_WORK ORDER_
Transcribe all the records with complete accuracy.

_SOURCE DATA_
_ _ _

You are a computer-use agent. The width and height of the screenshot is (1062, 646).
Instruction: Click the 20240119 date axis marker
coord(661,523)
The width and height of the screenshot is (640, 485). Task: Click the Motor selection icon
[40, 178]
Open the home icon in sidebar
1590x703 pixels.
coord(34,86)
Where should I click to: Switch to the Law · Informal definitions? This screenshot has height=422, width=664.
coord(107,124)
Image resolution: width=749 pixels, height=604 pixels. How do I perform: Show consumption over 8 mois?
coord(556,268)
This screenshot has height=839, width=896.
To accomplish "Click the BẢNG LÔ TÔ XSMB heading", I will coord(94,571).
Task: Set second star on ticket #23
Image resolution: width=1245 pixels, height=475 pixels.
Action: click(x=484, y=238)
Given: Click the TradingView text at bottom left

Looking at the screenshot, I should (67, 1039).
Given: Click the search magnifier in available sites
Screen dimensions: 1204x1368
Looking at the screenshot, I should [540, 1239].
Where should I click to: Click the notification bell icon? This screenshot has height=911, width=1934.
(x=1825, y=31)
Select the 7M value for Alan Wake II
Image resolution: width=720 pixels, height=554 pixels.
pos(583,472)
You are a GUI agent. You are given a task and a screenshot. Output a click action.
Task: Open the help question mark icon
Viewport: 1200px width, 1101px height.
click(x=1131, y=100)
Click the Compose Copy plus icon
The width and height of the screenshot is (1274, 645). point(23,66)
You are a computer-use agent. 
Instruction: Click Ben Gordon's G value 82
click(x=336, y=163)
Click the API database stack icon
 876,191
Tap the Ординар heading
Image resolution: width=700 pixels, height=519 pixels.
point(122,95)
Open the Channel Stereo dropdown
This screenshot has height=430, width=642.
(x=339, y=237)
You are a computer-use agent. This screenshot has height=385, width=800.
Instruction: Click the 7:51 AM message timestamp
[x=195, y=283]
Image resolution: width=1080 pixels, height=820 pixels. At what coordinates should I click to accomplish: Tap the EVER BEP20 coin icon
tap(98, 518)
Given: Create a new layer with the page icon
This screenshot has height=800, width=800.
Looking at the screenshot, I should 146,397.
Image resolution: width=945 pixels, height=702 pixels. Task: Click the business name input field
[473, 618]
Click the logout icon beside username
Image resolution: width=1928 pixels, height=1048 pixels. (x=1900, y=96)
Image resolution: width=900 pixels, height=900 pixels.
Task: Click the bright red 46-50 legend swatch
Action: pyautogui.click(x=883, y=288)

_ _ _

_ANSWER TO THE PROBLEM_
You are a computer-use agent. The width and height of the screenshot is (1062, 646).
Instruction: Click the 20240119 date axis marker
coord(661,523)
The width and height of the screenshot is (640, 485). Task: Click the Motor selection icon
[40, 178]
Open the home icon in sidebar
1590x703 pixels.
coord(34,86)
Where should I click to: Switch to the Law · Informal definitions? This screenshot has height=422, width=664.
coord(107,124)
Image resolution: width=749 pixels, height=604 pixels. How do I perform: Show consumption over 8 mois?
coord(556,268)
This screenshot has height=839, width=896.
To accomplish "Click the BẢNG LÔ TÔ XSMB heading", I will coord(94,571).
Task: Set second star on ticket #23
Image resolution: width=1245 pixels, height=475 pixels.
Action: click(x=484, y=238)
Given: Click the TradingView text at bottom left

Looking at the screenshot, I should (67, 1039).
Given: Click the search magnifier in available sites
Screen dimensions: 1204x1368
Looking at the screenshot, I should [540, 1239].
Where should I click to: Click the notification bell icon? This screenshot has height=911, width=1934.
(x=1825, y=31)
Select the 7M value for Alan Wake II
Image resolution: width=720 pixels, height=554 pixels.
pos(583,472)
You are a GUI agent. You are given a task and a screenshot. Output a click action.
Task: Open the help question mark icon
Viewport: 1200px width, 1101px height.
click(x=1131, y=100)
Click the Compose Copy plus icon
The width and height of the screenshot is (1274, 645). point(23,66)
You are a computer-use agent. 
Instruction: Click Ben Gordon's G value 82
click(x=336, y=163)
Click the API database stack icon
 876,191
Tap the Ординар heading
Image resolution: width=700 pixels, height=519 pixels.
point(122,95)
Open the Channel Stereo dropdown
This screenshot has height=430, width=642.
(x=339, y=237)
You are a computer-use agent. This screenshot has height=385, width=800.
Instruction: Click the 7:51 AM message timestamp
[x=195, y=283]
Image resolution: width=1080 pixels, height=820 pixels. At what coordinates should I click to accomplish: Tap the EVER BEP20 coin icon
tap(98, 518)
Given: Create a new layer with the page icon
This screenshot has height=800, width=800.
Looking at the screenshot, I should 146,397.
Image resolution: width=945 pixels, height=702 pixels. Task: Click the business name input field
[473, 618]
Click the logout icon beside username
Image resolution: width=1928 pixels, height=1048 pixels. (x=1900, y=96)
Image resolution: width=900 pixels, height=900 pixels.
Task: Click the bright red 46-50 legend swatch
Action: pyautogui.click(x=883, y=288)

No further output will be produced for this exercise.